[What needs to be done]
Please output the entries that follow exactly, without a single image.

-- Recorded data follows --

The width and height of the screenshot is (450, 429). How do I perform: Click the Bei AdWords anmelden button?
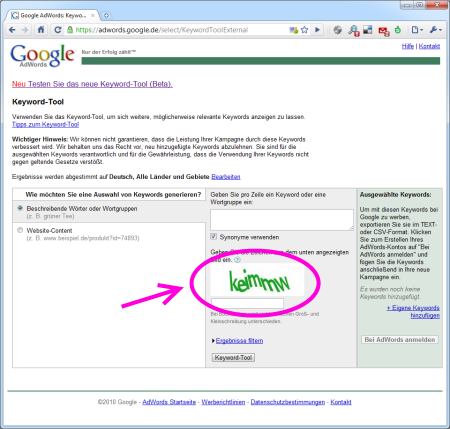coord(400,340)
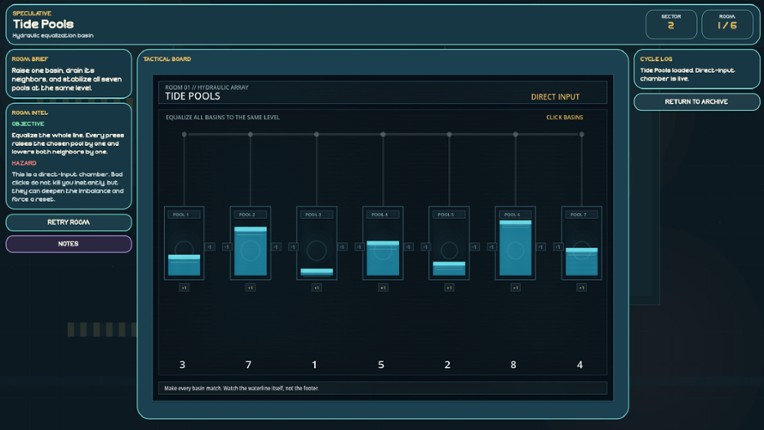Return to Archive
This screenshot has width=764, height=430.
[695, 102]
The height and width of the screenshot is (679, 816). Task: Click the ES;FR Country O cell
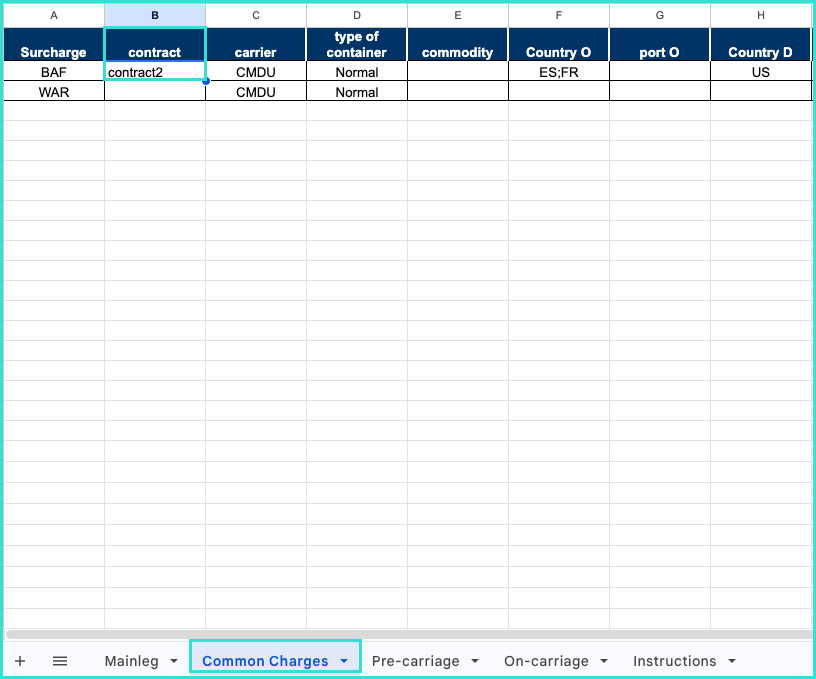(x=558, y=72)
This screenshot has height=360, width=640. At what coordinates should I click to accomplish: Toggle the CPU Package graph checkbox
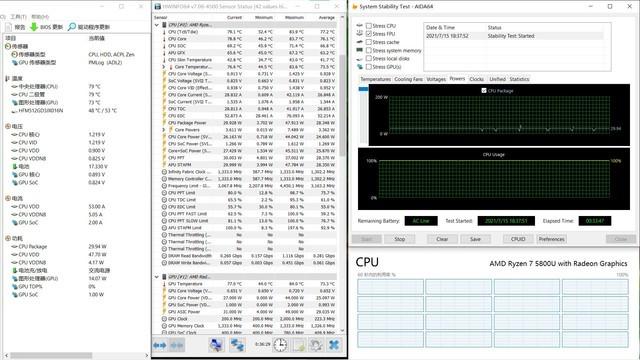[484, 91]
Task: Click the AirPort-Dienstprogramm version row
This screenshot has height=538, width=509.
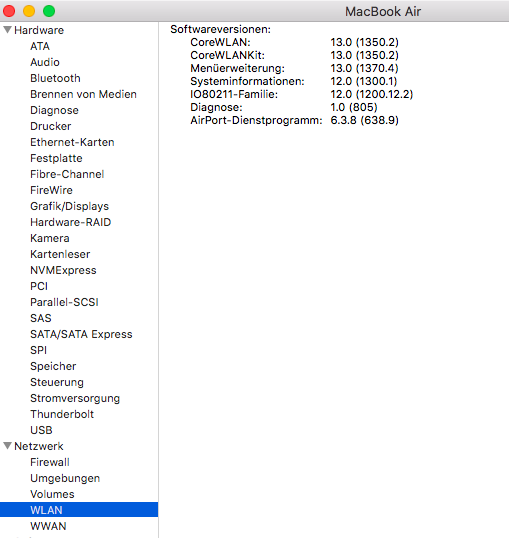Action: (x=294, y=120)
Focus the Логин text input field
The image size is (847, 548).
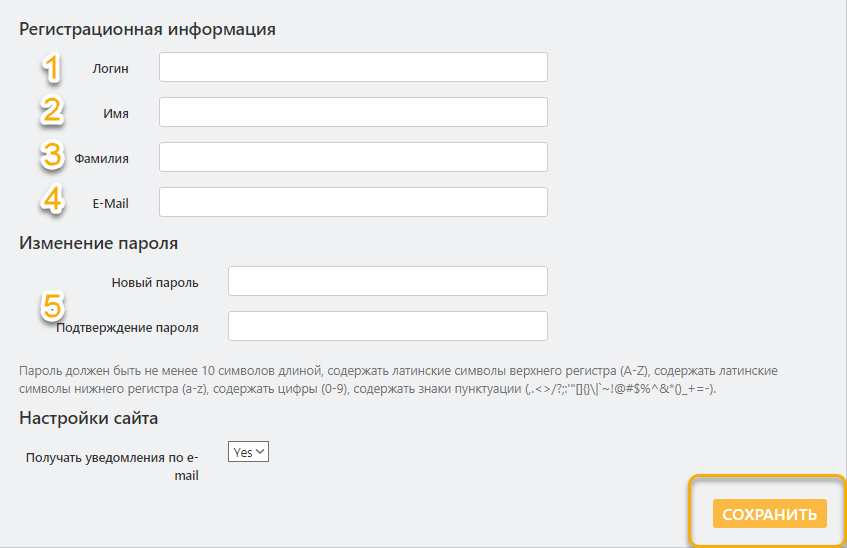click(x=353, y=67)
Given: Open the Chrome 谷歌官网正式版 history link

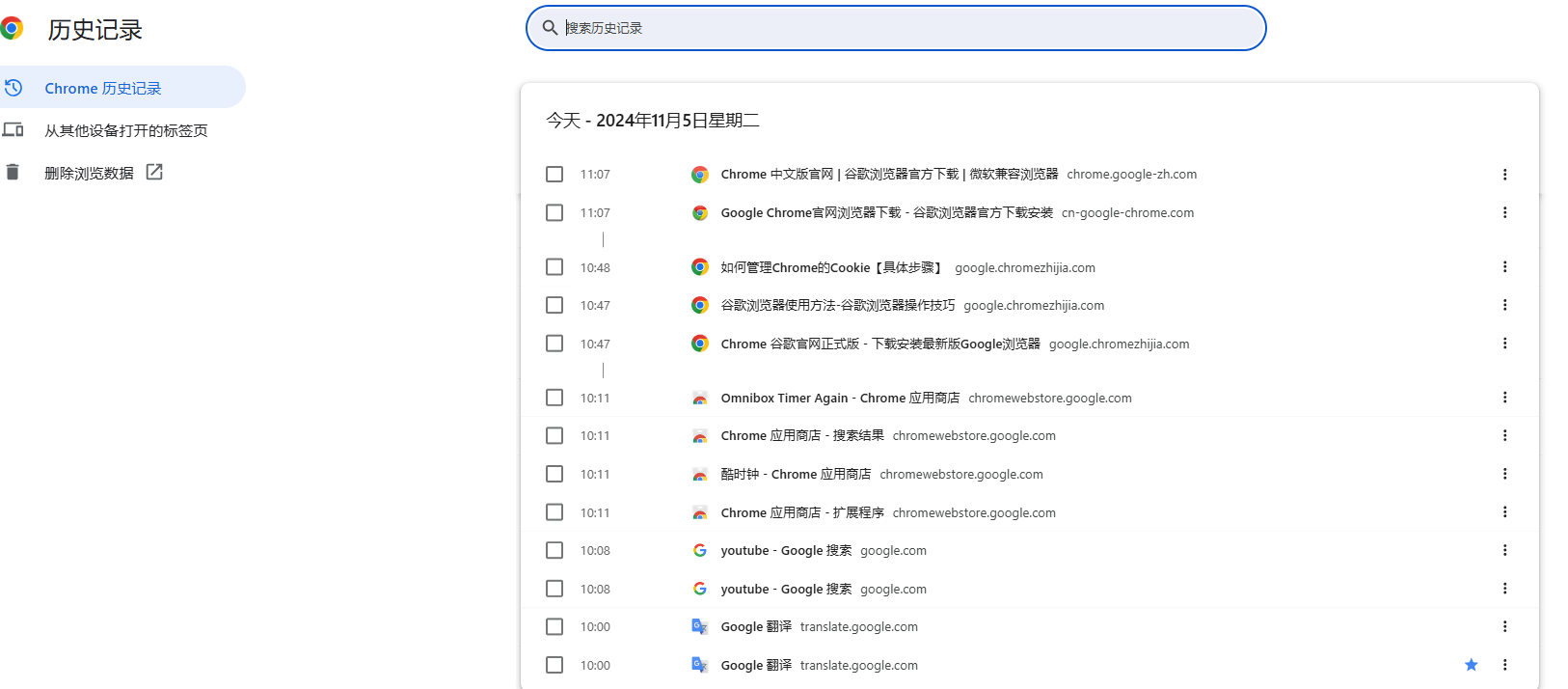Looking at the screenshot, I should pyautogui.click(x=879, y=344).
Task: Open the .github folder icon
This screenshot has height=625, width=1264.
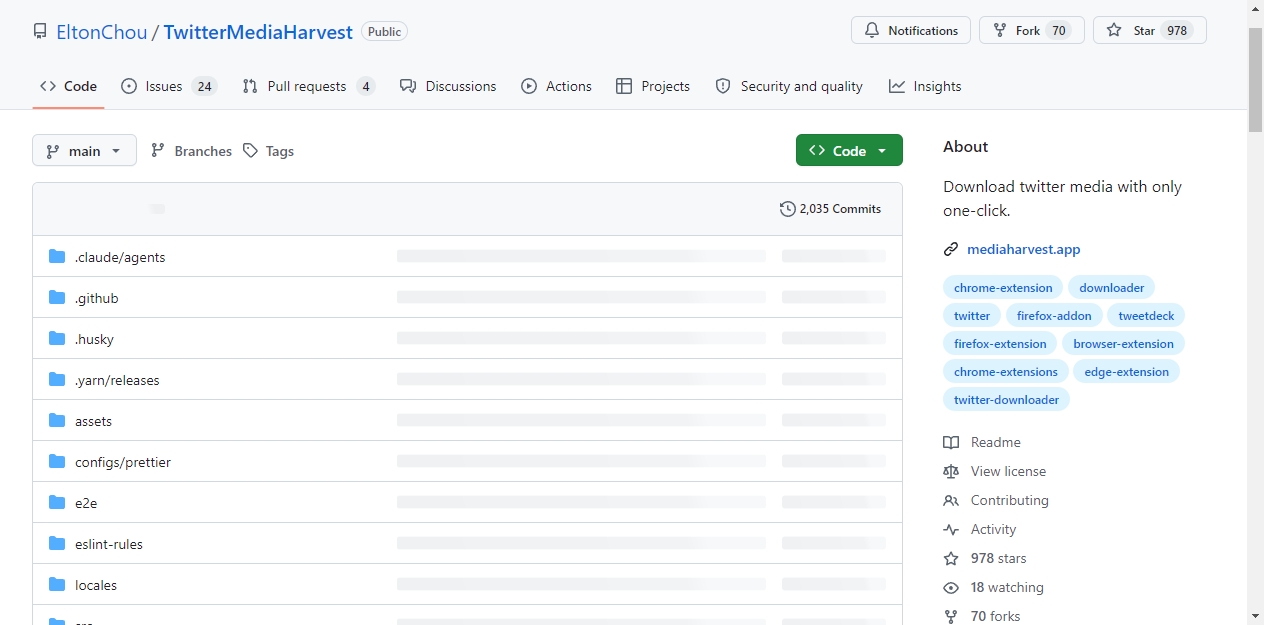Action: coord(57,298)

-- Recorded data concluded --

[Completed exercise]
The width and height of the screenshot is (450, 429). How do I perform: Click the Bei AdWords anmelden button?
coord(400,340)
Return to Archive
This screenshot has width=764, height=430.
[695, 102]
The height and width of the screenshot is (679, 816). Task: Click the ES;FR Country O cell
(x=558, y=72)
This screenshot has height=360, width=640. At what coordinates should I click to accomplish: Toggle the CPU Package graph checkbox
[484, 91]
Task: Click the AirPort-Dienstprogramm version row
This screenshot has height=538, width=509.
Action: (x=294, y=120)
Focus the Логин text input field
The image size is (847, 548).
click(x=353, y=67)
Given: Open the Chrome 谷歌官网正式版 history link

Looking at the screenshot, I should pyautogui.click(x=879, y=344).
Task: Open the .github folder icon
This screenshot has height=625, width=1264.
Action: coord(57,298)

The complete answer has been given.